Aujourd'hui, Kirwa s'entraîne dans son village pour atteindre son objectif de remporter deux médailles d'or aux Jeux reportés de Tokyo 2020. Il aspire également à battre deux records du monde. Le coureur de T12/T13 espère terminer l'année en remportant le prix de l'Athlète de l'année au Kenya, qui s'ajoutera à ses trois précédentes récompenses (2008, 2012 et 2016).

Avec le COVID-19 qui perturbe le calendrier sportif mondial, Kirwa, comme d'autres athlètes, a également connu des difficultés. En mai, lorsque le confinement a eu lieu, il a été forcé de vendre 40 arbres de sa ferme pour couvrir certaines dettes et dépenses. Il reste cependant optimiste, grâce à sa qualification pour les Jeux de Tokyo en avril.

Tokyo 2020 sera de bonne augure

Kirwa se concentre sur les deux médailles d'or qui seront en jeu lors des Jeux de l'été prochain. « J'encourage la famille paralympique à rester forte et à continuer à s'entraîner, sans perdre espoir », dit-il.

Le triple podium de Kirwa à Pékin 2008 lui a procuré une telle joie qu'il souhaitait que ses pairs vivent une expérience similaire. Après son exploit à Pékin, il a reçu une récompense financière du gouvernement kenyan. L'athlète, âgé de 35 ans à l'époque, a reversé 50 % de cette somme à des actions philanthropiques au sein de sa communauté.

« J'ai grandi dans une famille pauvre. Je n'ai jamais pu me payer l'éducation que je voulais. Cela m'a motivé à aider 15 familles de personnes handicapées. J'ai acheté une vache pour chacune d'entre elles afin de les aider à alléger leur fardeau financier. »

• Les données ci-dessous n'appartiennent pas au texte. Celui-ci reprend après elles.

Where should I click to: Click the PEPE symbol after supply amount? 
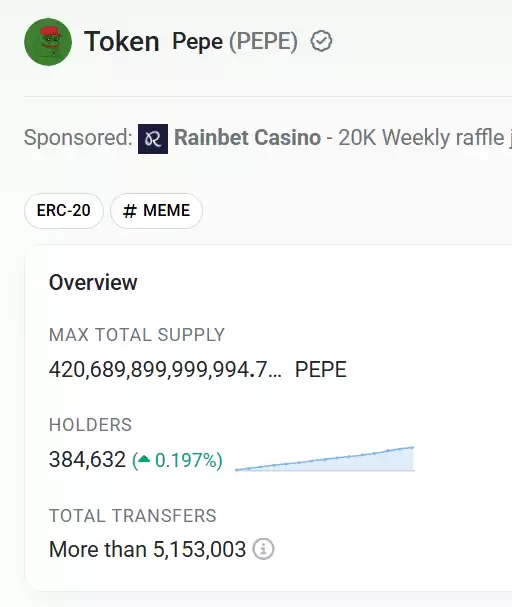pos(320,369)
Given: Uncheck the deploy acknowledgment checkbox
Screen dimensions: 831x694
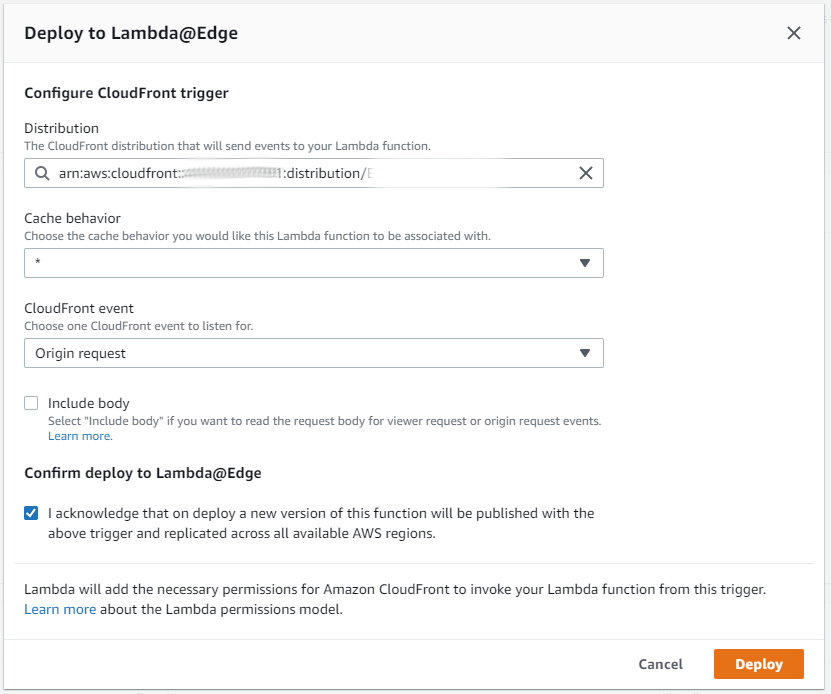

Kirwa paie les frais de scolarité des enfants moins chanceux pour leur donner une chance dans la vie. La communauté internationale a reconnu sa générosité et en 2009, les Nations Unies l'ont nommé personnalité de l'année au Kenya, ainsi qu'ambassadeur de la communauté est-africaine en reconnaissance de ce travail en 2015.

Il a également créé la Fondation Henry Kiprono Kirwa, qui aide les personnes handicapées au Kenya et en Afrique de l'Est. Son objectif est de veiller à ce que les personnes handicapées bénéficient de l'égalité pour tous, en particulier dans les domaines de l'éducation et du sport.

« Les performances aux Jeux Paralympiques aident les personnes handicapées à être reconnues au Kenya. Certaines d'entre elles ont occupé des postes à responsabilité au sein du gouvernement. Cela m'inspire », conclut l'athlète.

De gauche à droite, le médaillé d'argent Marocain El Amin Chentouf, le médaillé d'or Kényan Henry Kirwa et le médaillé de bronze Tunisien Bilel Aloui après le 1 500 m T13 aux Jeux Paralympiques de Rio 2016.
De gauche à droite, le médaillé d'argent Marocain El Amin Chentouf, le médaillé d'or Kényan Henry Kirwa et le médaillé de bronze Tunisien Bilel Aloui après le 1 500 m T13 aux Jeux Paralympiques de Rio 2016.